Il se mit dans un coin — Jean en face de lui (voir texte).

XII

De Clermont-Ferrand à Orléans

Il était dix heures et quinze minutes du matin, le train de Clermont-Ferrand à Gannat franchissait la Tiretaine, laissant en arrière Montferrand, ville de trois mille habitants dépendant de Clermont.

Le petit Parisien venait de faire ses adieux à son ami Maurice, et roulait vers Orléans en la maussade compagnie de Hans Meister, assis l’un et l’autre sur les dures banquettes de bois d’un wagon de troisième classe, encombré de voyageurs.

Jean tenait un indicateur des chemins de fer, et énonçait à haute voix les stations principales du parcours :

— Gannat, Commentry, Montluçon, Saint-Amand-Montrond, Bourges, Vierzon, Orléans ! — Orléans… bien près de Paris !

Cela lui rappela qu’il n’avait pas encore écrit à l’oncle Antoine.

Quant à l’Allemand, il ne regardait rien, ni personne.
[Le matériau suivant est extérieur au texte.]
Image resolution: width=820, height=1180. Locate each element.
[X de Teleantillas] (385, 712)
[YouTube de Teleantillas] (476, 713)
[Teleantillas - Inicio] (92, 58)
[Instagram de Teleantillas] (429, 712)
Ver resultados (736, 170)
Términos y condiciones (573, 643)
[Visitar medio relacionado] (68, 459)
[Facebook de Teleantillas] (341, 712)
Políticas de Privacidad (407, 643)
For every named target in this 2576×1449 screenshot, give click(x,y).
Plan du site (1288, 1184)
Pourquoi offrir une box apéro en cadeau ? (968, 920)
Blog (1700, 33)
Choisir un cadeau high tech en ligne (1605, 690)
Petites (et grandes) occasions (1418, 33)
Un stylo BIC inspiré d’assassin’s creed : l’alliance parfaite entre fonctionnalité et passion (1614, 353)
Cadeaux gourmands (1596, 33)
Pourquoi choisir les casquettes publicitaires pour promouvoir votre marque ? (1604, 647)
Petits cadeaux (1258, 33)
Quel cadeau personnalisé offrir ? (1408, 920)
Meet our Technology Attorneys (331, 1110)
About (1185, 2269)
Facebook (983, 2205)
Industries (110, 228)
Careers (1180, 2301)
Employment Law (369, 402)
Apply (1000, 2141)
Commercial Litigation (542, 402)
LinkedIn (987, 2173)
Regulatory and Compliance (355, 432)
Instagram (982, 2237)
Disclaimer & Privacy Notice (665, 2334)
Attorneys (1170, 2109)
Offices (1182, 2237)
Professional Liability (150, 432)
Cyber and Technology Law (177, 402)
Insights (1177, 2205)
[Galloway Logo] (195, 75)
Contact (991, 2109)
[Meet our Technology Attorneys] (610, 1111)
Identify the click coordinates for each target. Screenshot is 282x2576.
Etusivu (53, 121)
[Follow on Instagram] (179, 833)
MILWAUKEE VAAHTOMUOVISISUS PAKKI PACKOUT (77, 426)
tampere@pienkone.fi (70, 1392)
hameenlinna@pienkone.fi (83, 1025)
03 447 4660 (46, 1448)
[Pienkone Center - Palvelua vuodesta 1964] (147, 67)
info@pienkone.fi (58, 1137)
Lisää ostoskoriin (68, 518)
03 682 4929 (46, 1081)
Jean avait eu soin de se placer entre la portière et lui, afin de l’empêcher de s’échapper, si cette envie le prenait. Le compère de Jacob n’avait prononcé qu’une parole depuis le départ :

— C’était trop cher à Clermont ! Beaucoup trop !

Il avait dû tout payer ; — ce n’était, il est vrai, qu’une avance sur la valeur de la maison du Niderhoff ; mais cela lui coûtait beaucoup à Hans Meister. Tout payer ! même, sans doute, les coups donnés et reçus sur la grande route, qui devaient bien se trouver sur la note pour qui aurait su lire entre les chiffres. Beaucoup trop cher ! Sur ce thème, son esprit assombri brodait mille fioritures, composait mille combinaisons vengeresses ; son visage s’allongeait, son nez s’amincissait comme une lame de sabre, sa bouche se contractait… Soudain le train s’arrête.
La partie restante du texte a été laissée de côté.